Excerpts from a dataset
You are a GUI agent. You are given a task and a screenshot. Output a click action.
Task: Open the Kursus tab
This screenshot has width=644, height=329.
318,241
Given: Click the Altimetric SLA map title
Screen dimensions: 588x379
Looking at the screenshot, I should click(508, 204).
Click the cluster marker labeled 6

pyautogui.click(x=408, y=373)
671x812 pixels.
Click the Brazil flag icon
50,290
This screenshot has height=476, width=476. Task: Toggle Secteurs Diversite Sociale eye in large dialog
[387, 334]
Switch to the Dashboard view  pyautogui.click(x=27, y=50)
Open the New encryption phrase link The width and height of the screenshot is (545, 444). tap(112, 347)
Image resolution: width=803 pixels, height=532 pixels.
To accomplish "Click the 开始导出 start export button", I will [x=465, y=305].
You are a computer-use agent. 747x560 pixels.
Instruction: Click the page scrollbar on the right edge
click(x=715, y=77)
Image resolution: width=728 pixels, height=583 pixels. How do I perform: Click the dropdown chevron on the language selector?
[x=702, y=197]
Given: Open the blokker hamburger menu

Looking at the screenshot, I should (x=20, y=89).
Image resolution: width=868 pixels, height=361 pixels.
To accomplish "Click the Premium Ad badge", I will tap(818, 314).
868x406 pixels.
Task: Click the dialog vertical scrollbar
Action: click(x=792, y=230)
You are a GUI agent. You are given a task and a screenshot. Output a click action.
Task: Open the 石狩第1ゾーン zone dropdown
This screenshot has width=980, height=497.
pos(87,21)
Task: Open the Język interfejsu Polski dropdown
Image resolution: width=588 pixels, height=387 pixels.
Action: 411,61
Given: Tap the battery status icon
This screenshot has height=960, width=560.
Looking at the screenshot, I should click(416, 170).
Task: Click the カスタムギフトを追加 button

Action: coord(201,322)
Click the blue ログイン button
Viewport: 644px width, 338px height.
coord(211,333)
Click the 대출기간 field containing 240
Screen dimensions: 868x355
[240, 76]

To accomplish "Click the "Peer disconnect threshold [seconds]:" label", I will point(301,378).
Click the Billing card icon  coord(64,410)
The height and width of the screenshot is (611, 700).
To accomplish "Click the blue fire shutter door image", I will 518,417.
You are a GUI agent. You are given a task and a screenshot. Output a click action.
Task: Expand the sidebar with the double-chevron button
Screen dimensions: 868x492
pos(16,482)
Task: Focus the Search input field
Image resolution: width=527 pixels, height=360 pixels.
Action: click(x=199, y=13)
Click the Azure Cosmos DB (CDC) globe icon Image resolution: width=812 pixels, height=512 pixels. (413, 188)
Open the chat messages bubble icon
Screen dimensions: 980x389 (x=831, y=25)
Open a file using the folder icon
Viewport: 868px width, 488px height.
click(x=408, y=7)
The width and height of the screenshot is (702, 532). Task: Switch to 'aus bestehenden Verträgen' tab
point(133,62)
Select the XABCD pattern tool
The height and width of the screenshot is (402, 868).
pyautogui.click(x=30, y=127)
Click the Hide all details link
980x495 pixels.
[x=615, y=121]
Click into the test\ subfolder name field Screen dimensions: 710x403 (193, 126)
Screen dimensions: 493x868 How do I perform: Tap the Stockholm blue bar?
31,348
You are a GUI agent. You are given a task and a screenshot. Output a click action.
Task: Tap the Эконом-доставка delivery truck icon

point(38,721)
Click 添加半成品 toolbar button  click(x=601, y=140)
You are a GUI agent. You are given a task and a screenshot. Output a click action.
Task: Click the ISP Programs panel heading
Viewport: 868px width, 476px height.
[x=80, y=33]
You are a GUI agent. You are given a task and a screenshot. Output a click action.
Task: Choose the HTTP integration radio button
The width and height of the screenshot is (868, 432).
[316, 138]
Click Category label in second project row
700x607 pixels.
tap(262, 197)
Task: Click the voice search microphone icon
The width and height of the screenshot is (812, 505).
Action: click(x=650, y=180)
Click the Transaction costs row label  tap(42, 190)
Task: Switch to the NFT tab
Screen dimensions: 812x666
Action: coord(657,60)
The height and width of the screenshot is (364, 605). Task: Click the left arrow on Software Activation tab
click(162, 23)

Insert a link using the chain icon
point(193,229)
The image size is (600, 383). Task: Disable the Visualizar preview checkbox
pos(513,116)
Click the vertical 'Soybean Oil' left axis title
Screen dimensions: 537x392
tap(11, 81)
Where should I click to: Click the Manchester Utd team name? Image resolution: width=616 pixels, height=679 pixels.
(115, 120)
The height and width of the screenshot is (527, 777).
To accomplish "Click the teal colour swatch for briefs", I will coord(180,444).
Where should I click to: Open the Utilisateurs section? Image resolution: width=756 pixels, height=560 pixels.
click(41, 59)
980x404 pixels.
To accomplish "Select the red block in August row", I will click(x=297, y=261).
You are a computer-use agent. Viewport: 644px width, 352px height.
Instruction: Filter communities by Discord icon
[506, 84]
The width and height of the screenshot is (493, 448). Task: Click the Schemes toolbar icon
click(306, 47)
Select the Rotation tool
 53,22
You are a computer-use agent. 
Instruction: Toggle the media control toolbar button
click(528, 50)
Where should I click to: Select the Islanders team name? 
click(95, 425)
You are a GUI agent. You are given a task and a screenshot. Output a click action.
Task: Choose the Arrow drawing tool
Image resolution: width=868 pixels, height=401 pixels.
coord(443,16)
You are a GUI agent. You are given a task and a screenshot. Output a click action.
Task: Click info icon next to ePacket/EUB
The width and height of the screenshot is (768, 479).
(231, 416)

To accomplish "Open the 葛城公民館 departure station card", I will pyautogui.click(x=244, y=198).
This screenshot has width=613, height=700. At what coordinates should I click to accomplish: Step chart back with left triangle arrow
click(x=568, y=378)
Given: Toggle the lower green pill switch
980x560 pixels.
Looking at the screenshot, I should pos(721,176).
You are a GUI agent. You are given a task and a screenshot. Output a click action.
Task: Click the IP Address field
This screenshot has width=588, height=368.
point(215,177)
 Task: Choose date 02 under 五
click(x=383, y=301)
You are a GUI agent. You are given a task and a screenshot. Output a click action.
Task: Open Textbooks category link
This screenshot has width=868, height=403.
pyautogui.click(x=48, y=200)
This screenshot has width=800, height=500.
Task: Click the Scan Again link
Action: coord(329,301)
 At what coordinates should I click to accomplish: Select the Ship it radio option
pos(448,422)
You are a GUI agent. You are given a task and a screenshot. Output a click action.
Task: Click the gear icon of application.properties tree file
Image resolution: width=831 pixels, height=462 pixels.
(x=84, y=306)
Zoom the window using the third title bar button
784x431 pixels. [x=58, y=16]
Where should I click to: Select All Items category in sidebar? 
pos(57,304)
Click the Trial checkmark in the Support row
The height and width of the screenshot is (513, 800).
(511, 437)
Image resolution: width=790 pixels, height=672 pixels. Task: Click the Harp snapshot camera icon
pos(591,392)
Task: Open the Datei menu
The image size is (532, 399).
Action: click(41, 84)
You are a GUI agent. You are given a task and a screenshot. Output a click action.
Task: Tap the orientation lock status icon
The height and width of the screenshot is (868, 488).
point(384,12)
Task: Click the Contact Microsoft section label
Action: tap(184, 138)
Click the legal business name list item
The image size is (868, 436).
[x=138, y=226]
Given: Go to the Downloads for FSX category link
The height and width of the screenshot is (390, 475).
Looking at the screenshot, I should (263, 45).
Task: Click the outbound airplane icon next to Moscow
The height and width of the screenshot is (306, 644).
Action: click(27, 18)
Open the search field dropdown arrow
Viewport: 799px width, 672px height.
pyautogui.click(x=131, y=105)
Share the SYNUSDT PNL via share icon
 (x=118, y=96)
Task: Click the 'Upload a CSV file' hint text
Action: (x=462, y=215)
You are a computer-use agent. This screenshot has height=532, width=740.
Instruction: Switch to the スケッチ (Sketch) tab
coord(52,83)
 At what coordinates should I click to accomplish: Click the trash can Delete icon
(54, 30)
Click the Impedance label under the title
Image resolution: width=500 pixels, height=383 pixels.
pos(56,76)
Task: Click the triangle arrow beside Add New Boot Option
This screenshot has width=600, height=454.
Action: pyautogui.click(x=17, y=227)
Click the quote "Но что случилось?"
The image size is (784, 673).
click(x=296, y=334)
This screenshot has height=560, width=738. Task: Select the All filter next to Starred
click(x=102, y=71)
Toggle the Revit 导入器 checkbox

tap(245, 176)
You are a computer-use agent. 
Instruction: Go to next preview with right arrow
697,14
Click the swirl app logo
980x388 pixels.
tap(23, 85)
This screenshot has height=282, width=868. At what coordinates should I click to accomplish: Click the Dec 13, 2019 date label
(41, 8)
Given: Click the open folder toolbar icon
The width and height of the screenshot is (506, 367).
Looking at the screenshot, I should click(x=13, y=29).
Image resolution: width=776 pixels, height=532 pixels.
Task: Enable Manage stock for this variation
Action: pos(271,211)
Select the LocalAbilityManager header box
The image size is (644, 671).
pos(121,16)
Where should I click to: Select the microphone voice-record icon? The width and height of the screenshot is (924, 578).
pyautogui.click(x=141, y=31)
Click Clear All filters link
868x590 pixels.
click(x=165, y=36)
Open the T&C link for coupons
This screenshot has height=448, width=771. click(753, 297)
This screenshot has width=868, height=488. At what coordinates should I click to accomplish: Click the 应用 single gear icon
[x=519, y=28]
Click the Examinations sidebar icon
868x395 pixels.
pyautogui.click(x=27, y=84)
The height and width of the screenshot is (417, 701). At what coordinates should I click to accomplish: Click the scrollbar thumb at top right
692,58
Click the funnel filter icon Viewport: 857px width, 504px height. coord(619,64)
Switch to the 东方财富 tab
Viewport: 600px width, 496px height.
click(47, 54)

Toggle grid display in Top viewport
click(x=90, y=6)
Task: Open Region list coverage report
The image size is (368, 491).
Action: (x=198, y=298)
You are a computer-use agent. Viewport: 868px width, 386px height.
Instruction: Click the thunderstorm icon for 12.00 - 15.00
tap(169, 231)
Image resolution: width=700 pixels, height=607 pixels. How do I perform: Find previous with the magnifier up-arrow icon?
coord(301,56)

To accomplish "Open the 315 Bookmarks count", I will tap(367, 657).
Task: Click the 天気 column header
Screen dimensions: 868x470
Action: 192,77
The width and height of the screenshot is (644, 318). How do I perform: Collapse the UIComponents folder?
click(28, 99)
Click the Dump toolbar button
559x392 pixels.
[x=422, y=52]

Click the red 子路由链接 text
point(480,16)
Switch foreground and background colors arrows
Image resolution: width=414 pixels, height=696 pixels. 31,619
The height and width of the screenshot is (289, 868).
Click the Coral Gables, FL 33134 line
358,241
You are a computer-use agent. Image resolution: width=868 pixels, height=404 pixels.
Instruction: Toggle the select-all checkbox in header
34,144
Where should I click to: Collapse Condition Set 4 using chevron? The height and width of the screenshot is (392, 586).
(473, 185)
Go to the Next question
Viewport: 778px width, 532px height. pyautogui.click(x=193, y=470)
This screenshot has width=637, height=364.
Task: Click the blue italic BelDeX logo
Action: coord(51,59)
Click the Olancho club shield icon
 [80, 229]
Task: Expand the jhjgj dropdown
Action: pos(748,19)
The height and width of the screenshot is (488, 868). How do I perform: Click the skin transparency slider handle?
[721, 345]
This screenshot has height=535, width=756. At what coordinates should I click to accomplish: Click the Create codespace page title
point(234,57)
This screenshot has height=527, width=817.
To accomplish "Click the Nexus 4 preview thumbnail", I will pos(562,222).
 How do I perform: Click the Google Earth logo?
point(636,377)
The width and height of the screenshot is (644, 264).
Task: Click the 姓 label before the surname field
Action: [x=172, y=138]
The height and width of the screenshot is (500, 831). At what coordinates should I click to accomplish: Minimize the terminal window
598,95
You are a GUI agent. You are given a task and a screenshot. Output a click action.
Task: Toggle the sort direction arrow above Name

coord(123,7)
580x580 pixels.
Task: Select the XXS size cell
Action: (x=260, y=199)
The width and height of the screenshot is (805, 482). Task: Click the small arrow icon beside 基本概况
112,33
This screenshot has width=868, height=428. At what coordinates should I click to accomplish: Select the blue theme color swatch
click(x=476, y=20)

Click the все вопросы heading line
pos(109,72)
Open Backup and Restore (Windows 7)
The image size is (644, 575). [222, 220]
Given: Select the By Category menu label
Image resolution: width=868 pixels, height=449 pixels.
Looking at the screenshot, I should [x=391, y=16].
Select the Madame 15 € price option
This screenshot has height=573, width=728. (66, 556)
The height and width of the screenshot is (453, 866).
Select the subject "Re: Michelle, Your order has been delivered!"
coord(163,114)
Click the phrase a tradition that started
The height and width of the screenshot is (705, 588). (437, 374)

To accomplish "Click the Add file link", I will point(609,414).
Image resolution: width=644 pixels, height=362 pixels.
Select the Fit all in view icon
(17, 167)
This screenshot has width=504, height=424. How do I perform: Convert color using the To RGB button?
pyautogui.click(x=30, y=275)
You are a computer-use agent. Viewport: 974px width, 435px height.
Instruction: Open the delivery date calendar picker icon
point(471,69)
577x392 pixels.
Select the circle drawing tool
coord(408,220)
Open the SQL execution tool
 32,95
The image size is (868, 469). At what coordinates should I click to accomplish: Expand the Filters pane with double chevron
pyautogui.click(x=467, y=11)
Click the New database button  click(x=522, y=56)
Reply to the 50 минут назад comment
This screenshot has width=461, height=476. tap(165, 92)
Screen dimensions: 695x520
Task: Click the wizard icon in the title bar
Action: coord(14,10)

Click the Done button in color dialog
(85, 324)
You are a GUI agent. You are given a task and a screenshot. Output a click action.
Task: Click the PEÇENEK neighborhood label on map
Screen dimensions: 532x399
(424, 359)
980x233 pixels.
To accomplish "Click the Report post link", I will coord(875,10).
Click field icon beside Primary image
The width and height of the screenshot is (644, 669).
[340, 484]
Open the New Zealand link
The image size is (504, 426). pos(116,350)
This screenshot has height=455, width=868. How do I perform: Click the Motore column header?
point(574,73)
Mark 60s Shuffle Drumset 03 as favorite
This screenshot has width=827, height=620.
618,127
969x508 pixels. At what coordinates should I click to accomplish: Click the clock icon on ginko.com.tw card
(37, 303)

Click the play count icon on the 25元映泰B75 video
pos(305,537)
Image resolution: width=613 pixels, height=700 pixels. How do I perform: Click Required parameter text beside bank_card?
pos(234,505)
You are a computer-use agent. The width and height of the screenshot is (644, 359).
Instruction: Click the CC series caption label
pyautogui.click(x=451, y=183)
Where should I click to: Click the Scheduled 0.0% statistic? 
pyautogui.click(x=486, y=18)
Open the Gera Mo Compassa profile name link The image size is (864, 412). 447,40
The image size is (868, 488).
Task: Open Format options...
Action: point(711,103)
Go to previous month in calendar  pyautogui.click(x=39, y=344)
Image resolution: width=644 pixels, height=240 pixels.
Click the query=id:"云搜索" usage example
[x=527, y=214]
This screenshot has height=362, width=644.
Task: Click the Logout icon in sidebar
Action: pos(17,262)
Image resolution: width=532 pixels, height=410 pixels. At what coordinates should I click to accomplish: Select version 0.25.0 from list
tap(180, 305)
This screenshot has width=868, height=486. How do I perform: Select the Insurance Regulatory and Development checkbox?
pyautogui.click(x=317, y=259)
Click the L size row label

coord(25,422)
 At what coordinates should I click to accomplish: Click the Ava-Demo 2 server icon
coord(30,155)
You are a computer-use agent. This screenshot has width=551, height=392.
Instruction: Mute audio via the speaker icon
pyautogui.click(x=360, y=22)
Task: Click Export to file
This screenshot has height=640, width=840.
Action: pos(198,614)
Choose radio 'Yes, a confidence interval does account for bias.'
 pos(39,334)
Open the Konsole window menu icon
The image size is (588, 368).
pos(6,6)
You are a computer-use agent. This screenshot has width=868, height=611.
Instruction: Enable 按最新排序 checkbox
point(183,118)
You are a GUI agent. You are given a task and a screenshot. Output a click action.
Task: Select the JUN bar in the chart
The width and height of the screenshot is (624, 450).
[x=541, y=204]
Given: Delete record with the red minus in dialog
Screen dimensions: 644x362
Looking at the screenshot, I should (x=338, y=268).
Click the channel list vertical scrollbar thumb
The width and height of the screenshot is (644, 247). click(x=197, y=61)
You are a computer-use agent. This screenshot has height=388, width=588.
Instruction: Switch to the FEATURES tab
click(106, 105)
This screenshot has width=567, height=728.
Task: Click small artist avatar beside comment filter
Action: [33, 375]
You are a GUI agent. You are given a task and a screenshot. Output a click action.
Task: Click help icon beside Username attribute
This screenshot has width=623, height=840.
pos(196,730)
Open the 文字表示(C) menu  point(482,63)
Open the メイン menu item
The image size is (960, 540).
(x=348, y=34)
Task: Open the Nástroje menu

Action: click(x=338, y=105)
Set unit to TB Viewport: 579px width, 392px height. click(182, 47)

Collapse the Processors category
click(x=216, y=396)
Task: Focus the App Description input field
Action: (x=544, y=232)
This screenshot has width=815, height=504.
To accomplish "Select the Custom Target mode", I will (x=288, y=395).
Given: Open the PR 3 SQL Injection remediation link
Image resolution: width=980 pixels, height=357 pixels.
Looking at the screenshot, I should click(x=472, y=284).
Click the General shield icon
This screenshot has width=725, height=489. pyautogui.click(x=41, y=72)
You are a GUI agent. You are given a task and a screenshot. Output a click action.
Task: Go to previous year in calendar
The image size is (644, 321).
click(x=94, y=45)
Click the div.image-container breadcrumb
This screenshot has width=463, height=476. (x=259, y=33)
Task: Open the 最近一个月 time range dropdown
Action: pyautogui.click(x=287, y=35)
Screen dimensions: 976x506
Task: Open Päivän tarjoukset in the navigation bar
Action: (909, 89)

▶ _WORK ORDER_: Starting at the line that has "Viewport: 600px width, 496px height." and ending at the line that has "You are a computer-use agent. Viewport: 868px", please write out the lines above exactly, leaving out all others.

▶ _FINISHED EXERCISE_:
Viewport: 600px width, 496px height.
click(47, 54)

Toggle grid display in Top viewport
click(x=90, y=6)
Task: Open Region list coverage report
The image size is (368, 491).
Action: (x=198, y=298)
You are a computer-use agent. Viewport: 868px width, 386px height.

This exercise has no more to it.